On October 29, 2017, Lobo Co. began operations by purchasing razors for resale. Lobo uses the perpetual inventory method. The razors have a 90-day warranty that requires the company to replace any nonworking razor. When a razor is returned, the company discards it and mails a new one from Merchandise Inventory to the customer. The companys cost per new razor is $20 and its retail selling price is $75 in both 2017 and 2018. The manufacturer has advised the company to expect warranty costs to equal 8% of dollar sales. The following transactions and events occurred.

2017

Nov. 11 Sold 105 razors for $7,875 cash.
30 Recognized warranty expense related to November sales with an adjusting entry.
Dec. 9 Replaced 15 razors that were returned under the warranty.
16 Sold 220 razors for $16,500 cash.
29 Replaced 30 razors that were returned under the warranty.
31 Recognized warranty expense related to December sales with an adjusting entry.

2018

Jan. 5 Sold 150 razors for $11,250 cash.
17 Replaced 50 razors that were returned under the warranty.
31 Recognized warranty expense related to January sales with an adjusting entry.

Problem 9-4A Part 1

1a. Prepare journal entries to record above transactions and adjustments for 2017. 1b. Prepare journal entries to record above transactions and adjustments for 2018.

1a.

  • Nov. 11: Record the sales revenue of 105 razors for $7,875 cash.

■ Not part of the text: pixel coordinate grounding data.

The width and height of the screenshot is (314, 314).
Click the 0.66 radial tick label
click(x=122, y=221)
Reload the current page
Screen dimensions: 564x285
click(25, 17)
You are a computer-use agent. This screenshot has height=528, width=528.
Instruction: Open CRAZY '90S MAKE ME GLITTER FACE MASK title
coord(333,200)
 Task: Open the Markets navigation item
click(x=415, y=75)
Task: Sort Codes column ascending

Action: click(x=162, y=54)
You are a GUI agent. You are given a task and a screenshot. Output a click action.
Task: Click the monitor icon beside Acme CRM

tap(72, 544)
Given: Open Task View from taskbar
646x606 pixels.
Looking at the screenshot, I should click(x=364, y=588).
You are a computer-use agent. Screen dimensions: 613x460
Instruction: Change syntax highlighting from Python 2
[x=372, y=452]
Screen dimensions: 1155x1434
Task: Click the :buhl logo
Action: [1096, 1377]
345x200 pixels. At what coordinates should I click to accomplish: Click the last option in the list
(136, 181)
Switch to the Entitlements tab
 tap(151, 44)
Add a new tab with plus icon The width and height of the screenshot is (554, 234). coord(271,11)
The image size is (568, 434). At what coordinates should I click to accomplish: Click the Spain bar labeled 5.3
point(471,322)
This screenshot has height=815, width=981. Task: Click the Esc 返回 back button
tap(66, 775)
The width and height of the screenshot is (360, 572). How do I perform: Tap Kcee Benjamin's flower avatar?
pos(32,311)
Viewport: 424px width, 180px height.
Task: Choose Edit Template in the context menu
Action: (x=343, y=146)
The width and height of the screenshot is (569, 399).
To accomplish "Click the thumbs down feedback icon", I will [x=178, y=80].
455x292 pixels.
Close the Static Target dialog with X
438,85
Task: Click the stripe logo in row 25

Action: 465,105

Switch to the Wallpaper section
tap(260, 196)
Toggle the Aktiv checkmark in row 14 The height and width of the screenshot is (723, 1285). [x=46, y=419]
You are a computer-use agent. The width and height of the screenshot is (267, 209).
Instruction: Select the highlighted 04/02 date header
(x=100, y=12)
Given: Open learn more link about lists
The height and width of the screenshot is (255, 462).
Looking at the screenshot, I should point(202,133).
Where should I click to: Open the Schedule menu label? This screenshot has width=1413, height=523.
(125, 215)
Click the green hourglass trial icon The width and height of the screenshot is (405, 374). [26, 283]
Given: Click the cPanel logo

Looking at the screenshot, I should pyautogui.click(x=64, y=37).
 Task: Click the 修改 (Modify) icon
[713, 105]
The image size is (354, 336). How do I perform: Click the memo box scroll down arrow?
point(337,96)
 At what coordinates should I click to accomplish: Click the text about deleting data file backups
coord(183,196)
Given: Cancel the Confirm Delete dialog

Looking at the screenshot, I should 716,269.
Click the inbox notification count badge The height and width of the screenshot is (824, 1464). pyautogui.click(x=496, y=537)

  • Nov. 11: Record the cost of goods sold for 105 razors.

  • Nov. 30: Record the estimated warranty expense at 8% of November sales.

  • Dec. 09: Record the replacement of 15 razors that were returned under the warranty.

  • Dec. 16: Record the sales revenue of 220 razors for $16,500 cash.

  • Dec. 16: Record the cost of goods sold for 220 razors.

  • Dec. 29: Record the replacement of 30 razors that were returned under the warranty.

  • Dec 31: Record the estimated warranty expense at 8% of December sales.

    1b. Prepare journal entries to record above transactions and adjustments for 2018.

  • Jan. 05: Record the sales revenue of 150 razors for $11,250 cash.

  • Jan. 05: Record the cost of goods sold for 150 razors.

  • Jan. 17: Record the replacement of 50 razors that were returned under the warranty.

  • Jan. 31: Record the adjusting entry for warranty expense for the month of January 2018.